3) Convient-il d’interpréter l’article 31, paragraphe 1, de la [directive “service universel”] en ce sens qu’il n’y a pas lieu de considérer qu’un nombre significatif d’utilisateurs finals utilisent les réseaux de communications électroniques (en l’espèce, le réseau de diffusion par satellite) comme leur moyen principal pour recevoir des chaînes de télévision, au sens de ladite disposition, lorsque seulement environ 6 % de tous les utilisateurs finals (en l’espèce, des ménages) utilisent ces
réseaux comme moyen principal de réception ?
4) Pour déterminer s’il est justifié d’appliquer l’article 31, paragraphe 1, de la [directive “service universel”], convient-il de tenir compte des utilisateurs d’Internet, qui peuvent regarder la chaîne en cause (ses émissions) gratuitement et en direct sur Internet ?
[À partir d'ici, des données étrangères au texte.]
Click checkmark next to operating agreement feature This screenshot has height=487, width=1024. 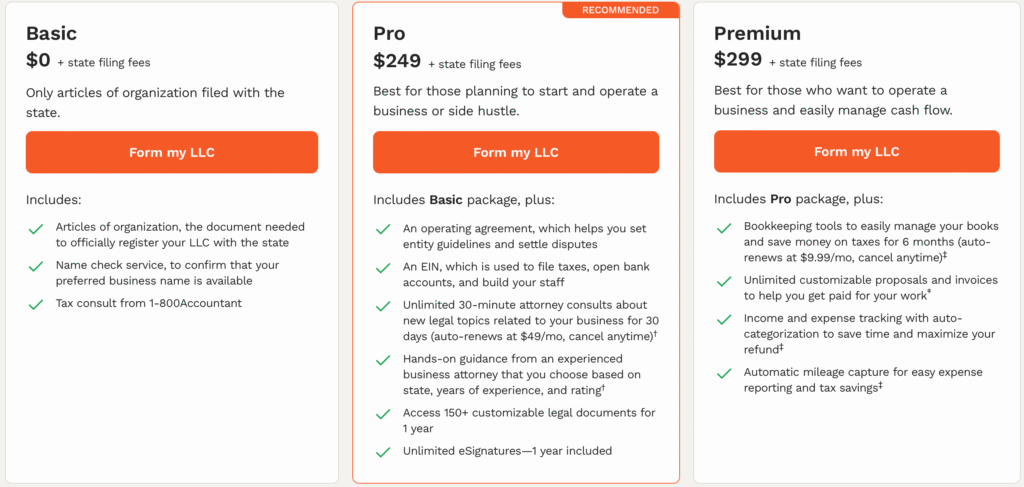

5) Convient-il d’interpréter l’article 56 TFUE en ce sens qu’il interdit aux États membres d’imposer à des entreprises telles que la [requérante au principal] une obligation de retransmettre gratuitement une chaîne de télévision par des réseaux de communications électroniques lorsque le radiodiffuseur au profit duquel cette obligation est imposée a la possibilité de diffuser lui-même la chaîne en cause par le même réseau, à ses frais ?
6) Convient-il d’interpréter l’article 56 TFUE en ce sens qu’il interdit aux États membres d’imposer à des entreprises telles que la [requérante au principal] une obligation de retransmettre gratuitement une chaîne de télévision par des réseaux de communications électroniques lorsque cette obligation permettrait d’atteindre seulement environ 6 % de l’ensemble des ménages et que ceux-ci ont la possibilité de regarder ladite chaîne en utilisant le réseau de radiodiffusion terrestre ou Internet ? »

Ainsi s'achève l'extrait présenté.